_Written exercise:_
Return every line of the data below without changing anything.

[Element lookup records]
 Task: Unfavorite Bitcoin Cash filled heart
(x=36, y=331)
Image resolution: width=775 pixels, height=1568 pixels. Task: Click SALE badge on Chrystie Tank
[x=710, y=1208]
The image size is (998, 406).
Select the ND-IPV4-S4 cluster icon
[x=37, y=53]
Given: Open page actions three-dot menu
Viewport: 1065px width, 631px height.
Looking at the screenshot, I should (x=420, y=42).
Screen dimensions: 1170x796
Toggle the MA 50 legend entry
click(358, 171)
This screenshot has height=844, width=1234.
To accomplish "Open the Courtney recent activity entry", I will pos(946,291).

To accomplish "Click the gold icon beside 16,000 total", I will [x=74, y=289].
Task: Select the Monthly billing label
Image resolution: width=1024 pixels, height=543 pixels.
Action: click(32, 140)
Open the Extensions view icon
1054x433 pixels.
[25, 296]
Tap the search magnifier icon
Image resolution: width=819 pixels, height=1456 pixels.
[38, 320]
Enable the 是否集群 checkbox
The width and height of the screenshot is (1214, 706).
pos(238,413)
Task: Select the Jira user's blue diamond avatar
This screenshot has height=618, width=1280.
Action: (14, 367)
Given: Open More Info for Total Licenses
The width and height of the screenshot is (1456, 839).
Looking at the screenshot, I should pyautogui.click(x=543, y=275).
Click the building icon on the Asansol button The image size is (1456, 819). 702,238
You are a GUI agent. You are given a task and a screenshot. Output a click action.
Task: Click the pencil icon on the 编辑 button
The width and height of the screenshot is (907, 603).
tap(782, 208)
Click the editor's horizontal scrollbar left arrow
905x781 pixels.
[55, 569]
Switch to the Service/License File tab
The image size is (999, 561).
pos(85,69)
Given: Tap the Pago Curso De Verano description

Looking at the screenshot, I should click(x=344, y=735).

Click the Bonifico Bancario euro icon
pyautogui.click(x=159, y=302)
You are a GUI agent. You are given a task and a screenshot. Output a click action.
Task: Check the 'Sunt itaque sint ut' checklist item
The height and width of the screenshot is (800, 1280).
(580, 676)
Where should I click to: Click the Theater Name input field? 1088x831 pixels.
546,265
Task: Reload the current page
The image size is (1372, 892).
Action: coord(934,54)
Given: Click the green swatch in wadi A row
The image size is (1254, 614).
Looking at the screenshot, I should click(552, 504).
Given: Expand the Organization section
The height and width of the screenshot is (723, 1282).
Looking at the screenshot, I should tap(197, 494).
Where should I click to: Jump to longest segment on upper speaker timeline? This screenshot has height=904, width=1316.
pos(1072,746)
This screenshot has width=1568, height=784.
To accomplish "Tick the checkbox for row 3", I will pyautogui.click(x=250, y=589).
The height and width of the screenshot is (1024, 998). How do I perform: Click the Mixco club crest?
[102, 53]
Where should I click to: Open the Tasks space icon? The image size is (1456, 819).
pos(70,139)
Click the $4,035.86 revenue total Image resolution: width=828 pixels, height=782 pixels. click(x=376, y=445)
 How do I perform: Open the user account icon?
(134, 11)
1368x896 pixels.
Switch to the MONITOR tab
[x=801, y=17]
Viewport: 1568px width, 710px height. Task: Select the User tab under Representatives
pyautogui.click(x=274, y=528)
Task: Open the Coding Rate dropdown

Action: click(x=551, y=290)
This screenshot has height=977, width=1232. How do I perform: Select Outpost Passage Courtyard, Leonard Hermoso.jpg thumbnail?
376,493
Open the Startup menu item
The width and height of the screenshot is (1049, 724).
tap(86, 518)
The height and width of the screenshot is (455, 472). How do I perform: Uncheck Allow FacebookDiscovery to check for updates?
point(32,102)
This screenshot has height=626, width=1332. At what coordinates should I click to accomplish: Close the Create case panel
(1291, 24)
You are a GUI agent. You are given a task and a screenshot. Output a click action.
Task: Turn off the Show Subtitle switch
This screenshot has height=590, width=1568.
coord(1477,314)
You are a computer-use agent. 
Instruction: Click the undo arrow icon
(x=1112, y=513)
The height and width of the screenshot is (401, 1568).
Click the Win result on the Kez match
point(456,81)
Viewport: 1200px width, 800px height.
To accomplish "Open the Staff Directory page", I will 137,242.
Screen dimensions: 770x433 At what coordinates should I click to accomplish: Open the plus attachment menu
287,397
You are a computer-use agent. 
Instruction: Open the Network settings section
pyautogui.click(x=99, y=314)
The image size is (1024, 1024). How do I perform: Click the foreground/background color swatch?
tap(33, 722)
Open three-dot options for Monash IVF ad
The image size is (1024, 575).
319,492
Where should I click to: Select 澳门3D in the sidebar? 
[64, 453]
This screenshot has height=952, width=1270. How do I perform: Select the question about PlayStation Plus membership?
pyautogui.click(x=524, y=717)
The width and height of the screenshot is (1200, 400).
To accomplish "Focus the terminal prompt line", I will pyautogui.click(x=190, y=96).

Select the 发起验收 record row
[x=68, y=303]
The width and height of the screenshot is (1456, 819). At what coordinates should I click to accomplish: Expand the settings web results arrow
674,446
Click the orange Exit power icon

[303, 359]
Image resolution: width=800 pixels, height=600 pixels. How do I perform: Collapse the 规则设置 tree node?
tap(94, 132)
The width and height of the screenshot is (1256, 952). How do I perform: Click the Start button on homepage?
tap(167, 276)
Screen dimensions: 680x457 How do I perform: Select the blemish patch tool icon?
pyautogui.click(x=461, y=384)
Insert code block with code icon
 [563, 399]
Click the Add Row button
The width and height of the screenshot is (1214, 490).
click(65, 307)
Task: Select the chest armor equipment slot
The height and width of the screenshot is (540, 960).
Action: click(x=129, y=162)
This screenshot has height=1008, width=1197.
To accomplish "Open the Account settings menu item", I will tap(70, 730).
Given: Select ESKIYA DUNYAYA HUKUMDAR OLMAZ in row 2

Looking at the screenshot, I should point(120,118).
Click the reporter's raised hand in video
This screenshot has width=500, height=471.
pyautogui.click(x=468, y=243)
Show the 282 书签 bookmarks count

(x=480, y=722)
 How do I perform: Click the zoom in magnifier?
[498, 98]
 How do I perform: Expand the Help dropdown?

_Answer to this task:_
 Task: Unfavorite Bitcoin Cash filled heart
(x=36, y=331)
Image resolution: width=775 pixels, height=1568 pixels. Task: Click SALE badge on Chrystie Tank
[x=710, y=1208]
The image size is (998, 406).
Select the ND-IPV4-S4 cluster icon
[x=37, y=53]
Given: Open page actions three-dot menu
Viewport: 1065px width, 631px height.
Looking at the screenshot, I should (x=420, y=42).
Screen dimensions: 1170x796
Toggle the MA 50 legend entry
click(358, 171)
This screenshot has height=844, width=1234.
To accomplish "Open the Courtney recent activity entry", I will pos(946,291).

To accomplish "Click the gold icon beside 16,000 total", I will [x=74, y=289].
Task: Select the Monthly billing label
Image resolution: width=1024 pixels, height=543 pixels.
Action: click(32, 140)
Open the Extensions view icon
1054x433 pixels.
[25, 296]
Tap the search magnifier icon
Image resolution: width=819 pixels, height=1456 pixels.
[38, 320]
Enable the 是否集群 checkbox
The width and height of the screenshot is (1214, 706).
pos(238,413)
Task: Select the Jira user's blue diamond avatar
This screenshot has height=618, width=1280.
Action: (14, 367)
Given: Open More Info for Total Licenses
The width and height of the screenshot is (1456, 839).
Looking at the screenshot, I should pyautogui.click(x=543, y=275).
Click the building icon on the Asansol button The image size is (1456, 819). 702,238
You are a GUI agent. You are given a task and a screenshot. Output a click action.
Task: Click the pencil icon on the 编辑 button
The width and height of the screenshot is (907, 603).
tap(782, 208)
Click the editor's horizontal scrollbar left arrow
905x781 pixels.
[55, 569]
Switch to the Service/License File tab
The image size is (999, 561).
pos(85,69)
Given: Tap the Pago Curso De Verano description

Looking at the screenshot, I should click(x=344, y=735).

Click the Bonifico Bancario euro icon
pyautogui.click(x=159, y=302)
You are a GUI agent. You are given a task and a screenshot. Output a click action.
Task: Check the 'Sunt itaque sint ut' checklist item
The height and width of the screenshot is (800, 1280).
(580, 676)
Where should I click to: Click the Theater Name input field? 1088x831 pixels.
546,265
Task: Reload the current page
The image size is (1372, 892).
Action: coord(934,54)
Given: Click the green swatch in wadi A row
The image size is (1254, 614).
Looking at the screenshot, I should click(552, 504).
Given: Expand the Organization section
The height and width of the screenshot is (723, 1282).
Looking at the screenshot, I should tap(197, 494).
Where should I click to: Jump to longest segment on upper speaker timeline? This screenshot has height=904, width=1316.
pos(1072,746)
This screenshot has width=1568, height=784.
To accomplish "Tick the checkbox for row 3", I will pyautogui.click(x=250, y=589).
The height and width of the screenshot is (1024, 998). How do I perform: Click the Mixco club crest?
[102, 53]
Where should I click to: Open the Tasks space icon? The image size is (1456, 819).
pos(70,139)
Click the $4,035.86 revenue total Image resolution: width=828 pixels, height=782 pixels. click(x=376, y=445)
 How do I perform: Open the user account icon?
(134, 11)
1368x896 pixels.
Switch to the MONITOR tab
[x=801, y=17]
Viewport: 1568px width, 710px height. Task: Select the User tab under Representatives
pyautogui.click(x=274, y=528)
Task: Open the Coding Rate dropdown

Action: click(x=551, y=290)
This screenshot has height=977, width=1232. How do I perform: Select Outpost Passage Courtyard, Leonard Hermoso.jpg thumbnail?
376,493
Open the Startup menu item
The width and height of the screenshot is (1049, 724).
tap(86, 518)
The height and width of the screenshot is (455, 472). How do I perform: Uncheck Allow FacebookDiscovery to check for updates?
point(32,102)
This screenshot has height=626, width=1332. At what coordinates should I click to accomplish: Close the Create case panel
(1291, 24)
You are a GUI agent. You are given a task and a screenshot. Output a click action.
Task: Turn off the Show Subtitle switch
This screenshot has height=590, width=1568.
coord(1477,314)
You are a computer-use agent. 
Instruction: Click the undo arrow icon
(x=1112, y=513)
The height and width of the screenshot is (401, 1568).
Click the Win result on the Kez match
point(456,81)
Viewport: 1200px width, 800px height.
To accomplish "Open the Staff Directory page", I will 137,242.
Screen dimensions: 770x433 At what coordinates should I click to accomplish: Open the plus attachment menu
287,397
You are a computer-use agent. 
Instruction: Open the Network settings section
pyautogui.click(x=99, y=314)
The image size is (1024, 1024). How do I perform: Click the foreground/background color swatch?
tap(33, 722)
Open three-dot options for Monash IVF ad
The image size is (1024, 575).
319,492
Where should I click to: Select 澳门3D in the sidebar? 
[64, 453]
This screenshot has height=952, width=1270. How do I perform: Select the question about PlayStation Plus membership?
pyautogui.click(x=524, y=717)
The width and height of the screenshot is (1200, 400).
To accomplish "Focus the terminal prompt line", I will pyautogui.click(x=190, y=96).

Select the 发起验收 record row
[x=68, y=303]
The width and height of the screenshot is (1456, 819). At what coordinates should I click to accomplish: Expand the settings web results arrow
674,446
Click the orange Exit power icon

[303, 359]
Image resolution: width=800 pixels, height=600 pixels. How do I perform: Collapse the 规则设置 tree node?
tap(94, 132)
The width and height of the screenshot is (1256, 952). How do I perform: Click the Start button on homepage?
tap(167, 276)
Screen dimensions: 680x457 How do I perform: Select the blemish patch tool icon?
pyautogui.click(x=461, y=384)
Insert code block with code icon
 [563, 399]
Click the Add Row button
The width and height of the screenshot is (1214, 490).
click(65, 307)
Task: Select the chest armor equipment slot
The height and width of the screenshot is (540, 960).
Action: click(x=129, y=162)
This screenshot has height=1008, width=1197.
To accomplish "Open the Account settings menu item", I will tap(70, 730).
Given: Select ESKIYA DUNYAYA HUKUMDAR OLMAZ in row 2

Looking at the screenshot, I should point(120,118).
Click the reporter's raised hand in video
This screenshot has width=500, height=471.
pyautogui.click(x=468, y=243)
Show the 282 书签 bookmarks count

(x=480, y=722)
 How do I perform: Click the zoom in magnifier?
[498, 98]
 How do I perform: Expand the Help dropdown?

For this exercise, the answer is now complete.